Kosten und Zinsen: Investition A 39?

Die Baukosten der A 39 laut BVWP 2003 betragen für 80 Kilometer 437 Mio €. Wie jetzt vom Straßenbauamt bekanntgegeben, wird die A 39 eine Länge von 120 Kilometern haben. Bei Baukosten von realistischen 8 Mio € pro Kilometer im Jahr 202x betragen die Gesamtkosten mindestens 960 Mio € und werden zu 100 % aus Fremdkapital finanziert.

 

Auch wenn Deutschland (noch) ein Schuldner ersten Ranges ist, so können wir von einem Schuldzins von mindestens 4,5 % p.a. für die “Investition A 39” ausgehen. Dies bedeutet eine immerwährende jährliche Zinslast für den Bundeshaushalt von 43,2 Mio €, denn eine Tilgung dieser Schulden erfolgt nicht! Diese realen Kosten fließen auch nicht in die Ermittlung des Nutzen-Kosten-Faktors ein, der bei der A 39 bei lächerlichen 3,4 liegt und die Grundlage für die Einstufung in den vordringlichen Bedarf ist.

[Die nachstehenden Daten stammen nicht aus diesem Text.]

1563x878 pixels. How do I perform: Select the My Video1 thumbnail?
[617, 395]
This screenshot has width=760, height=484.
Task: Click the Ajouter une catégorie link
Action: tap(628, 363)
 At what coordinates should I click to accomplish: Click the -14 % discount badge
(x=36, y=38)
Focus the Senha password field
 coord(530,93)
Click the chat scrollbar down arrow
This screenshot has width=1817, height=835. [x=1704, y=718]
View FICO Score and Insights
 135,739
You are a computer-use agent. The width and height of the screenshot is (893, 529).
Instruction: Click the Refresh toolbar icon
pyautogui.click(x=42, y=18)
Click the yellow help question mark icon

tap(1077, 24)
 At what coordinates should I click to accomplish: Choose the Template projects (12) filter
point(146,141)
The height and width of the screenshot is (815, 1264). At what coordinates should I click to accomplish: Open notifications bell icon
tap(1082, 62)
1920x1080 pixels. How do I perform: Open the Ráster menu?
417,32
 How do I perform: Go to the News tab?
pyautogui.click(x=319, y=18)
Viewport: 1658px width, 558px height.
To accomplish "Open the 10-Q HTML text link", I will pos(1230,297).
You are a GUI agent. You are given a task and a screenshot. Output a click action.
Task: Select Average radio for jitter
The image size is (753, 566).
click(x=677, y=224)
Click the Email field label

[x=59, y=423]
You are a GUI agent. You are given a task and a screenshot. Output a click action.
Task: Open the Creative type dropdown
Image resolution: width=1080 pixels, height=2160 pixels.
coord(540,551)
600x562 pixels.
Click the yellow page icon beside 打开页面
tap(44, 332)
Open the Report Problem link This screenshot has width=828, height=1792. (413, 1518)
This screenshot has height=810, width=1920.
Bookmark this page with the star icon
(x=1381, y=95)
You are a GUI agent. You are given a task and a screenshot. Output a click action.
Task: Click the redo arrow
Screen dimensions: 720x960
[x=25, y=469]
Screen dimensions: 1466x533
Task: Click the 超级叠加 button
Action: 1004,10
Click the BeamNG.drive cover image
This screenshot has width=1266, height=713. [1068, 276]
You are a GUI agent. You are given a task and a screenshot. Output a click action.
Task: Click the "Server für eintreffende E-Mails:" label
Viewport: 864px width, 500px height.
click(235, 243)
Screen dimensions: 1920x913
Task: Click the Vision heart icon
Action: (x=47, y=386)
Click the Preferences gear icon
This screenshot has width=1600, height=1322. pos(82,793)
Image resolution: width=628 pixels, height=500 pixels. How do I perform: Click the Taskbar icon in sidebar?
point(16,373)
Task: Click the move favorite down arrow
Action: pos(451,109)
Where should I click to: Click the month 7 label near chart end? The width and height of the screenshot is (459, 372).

Steigt das historisch niedrige Zinsniveau am Kapitalmarkt um lediglich einen Prozentpunkt, beschert dies eine Erhöhung der Zinslast von 9,6 Mio €. Die Zinssicherung der Bundesschulden erfolgt nur zu 48,87 % langfristig (länger als vier Jahre). Steigen die Zinsen auf ein Niveau von 9 %, bedeutet dies eine Steigerung der Zinslast auf 86,4 Mio €, von denen 18,12 % kurzfristig (bis ein Jahr), 33,01 % mittelfristig (ein bis vier Jahre) und 48,87 % langfristig zum Tragen kommen.

Die Bundesregierung verschließt die Augen vor der ganz sicher kommenden Zinswende. Diese kann nicht nur den Bundeshaushalt ‘explodieren’ lassen – eine “zurückfließende Investition” ist für die A 39 völlig unrealistisch.